Broader Market Conditions Weigh on Meme Coins

Dogecoin's breakdown did not occur in isolation. The meme coin remains highly correlated to Bitcoin's price action, and the broader crypto market has entered what some analysts characterize as an "extremely bearish phase."

Bitcoin's death cross, occurring when the 50-day moving average crosses below the 200-day, materialized on November 16 as the flagship cryptocurrency fell below $90,000 for the first time since February. The signal, while imperfect, tends to coincide with multi-week drawdowns when accompanied by evaporating liquidity and stalled ETF inflows.

Total crypto market capitalization has fallen from over $4.3 trillion in early October to approximately $3.25 trillion, erasing more than $1 trillion in value. Spot Bitcoin ETF flows, which had absorbed more than $25 billion earlier in the year, have flatlined amid concerns that tariff policies could reignite inflation and delay Federal Reserve rate cuts.

The death cross has historically carried nuanced implications. According to CoinDesk analysis, this marks the fourth occurrence since Bitcoin's current cycle began in 2023, and each previous instance aligned with major local bottoms, including September 2023 near $25,000, August 2024 during the yen carry trade unwind at $49,000, and April 2025 below $75,000.

Whether the pattern repeats remains the defining question for both Bitcoin and correlated assets like Dogecoin.

Key Levels and Catalysts to Watch

For traders navigating the current volatility, several technical and fundamental markers will likely determine DOGE's near-term trajectory.

On the bullish side, a reclaim of the $0.155 level would negate the breakdown thesis and potentially reopen a path toward $0.162 to $0.165 resistance. Continued positive exchange net inflows would strengthen the case for accumulation ahead of a relief rally, particularly if whale buying persists at current levels.
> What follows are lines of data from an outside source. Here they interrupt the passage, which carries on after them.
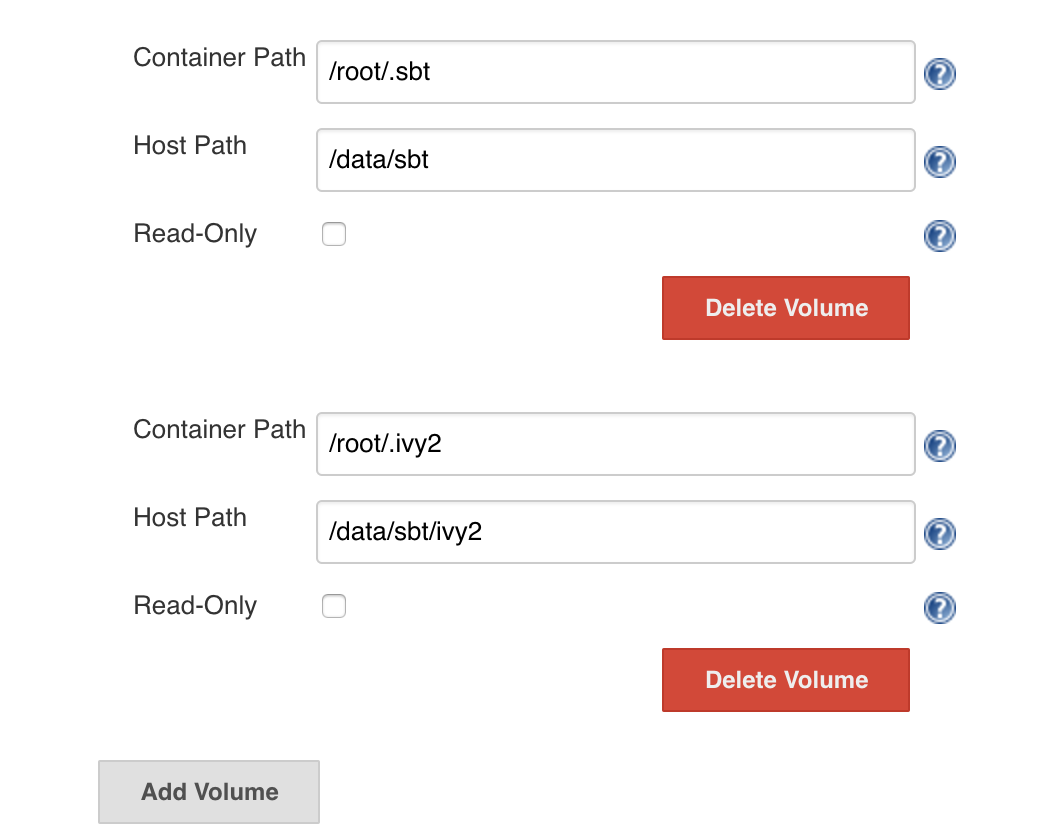Open help for the /data/sbt/ivy2 host path
This screenshot has width=1042, height=836.
[x=939, y=534]
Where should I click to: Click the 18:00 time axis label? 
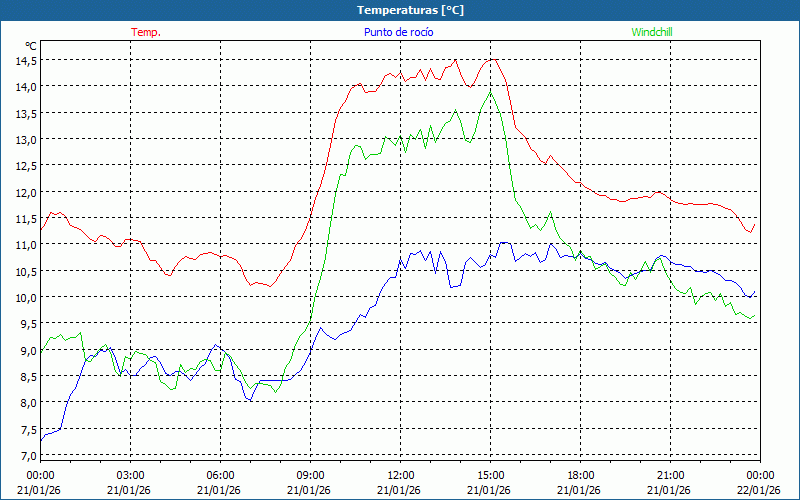(580, 475)
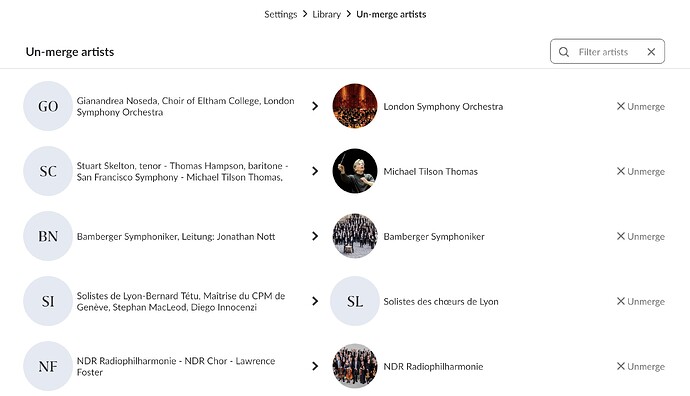Viewport: 690px width, 396px height.
Task: Clear the Filter artists field with X
Action: point(651,52)
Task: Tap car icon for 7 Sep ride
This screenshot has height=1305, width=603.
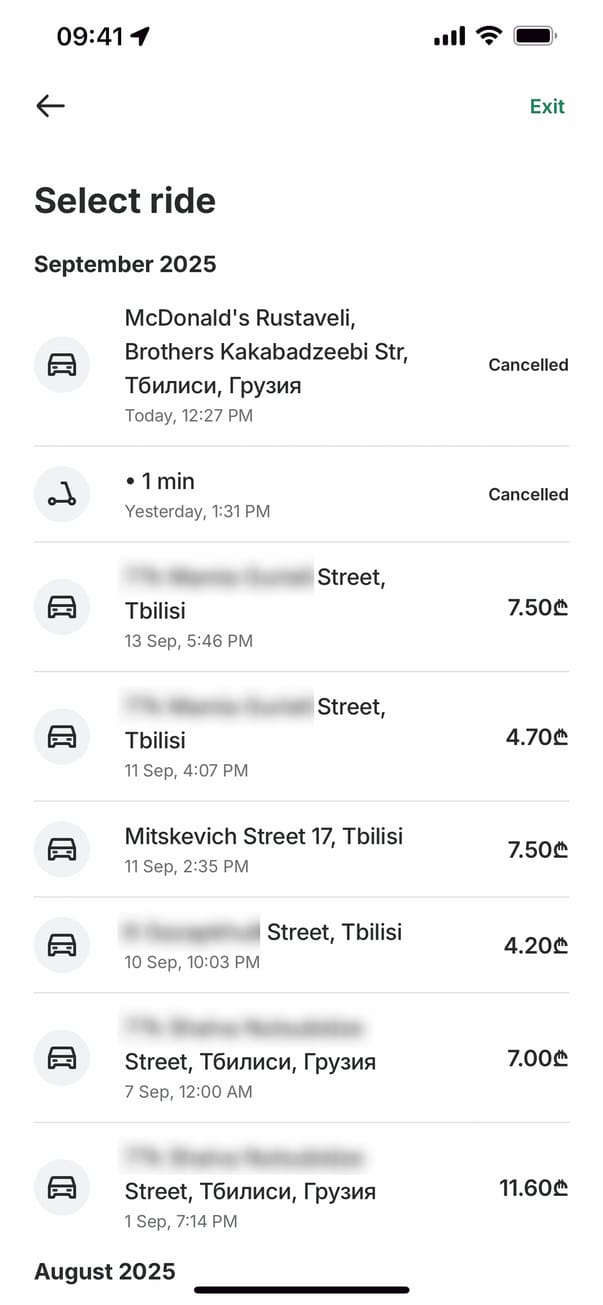Action: pyautogui.click(x=62, y=1058)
The bearish scenario crystallizes on a failure to hold $0.150, which would expose fast continuation toward demand zones at $0.115 and potentially $0.085. Any negative ETF developments would likely accelerate such a move, as would further deterioration in Bitcoin and broader risk sentiment.

The ETF timeline creates a defined window for resolution. Should Grayscale and Bitwise receive automatic approval by late November without SEC intervention, Dogecoin would join Bitcoin, Ethereum, and Solana among the few cryptocurrencies available through U.S.-regulated exchange-traded funds, a status that could drive sustained institutional demand despite near-term volatility.

Given the daily average true range of approximately $0.01, position sizing should account for potential 6% to 8% daily swings as DOGE navigates this critical support zone.

A Market at Inflection

Dogecoin finds itself at what may be the most consequential technical and fundamental juncture since its November 2024 rally to nearly $0.50.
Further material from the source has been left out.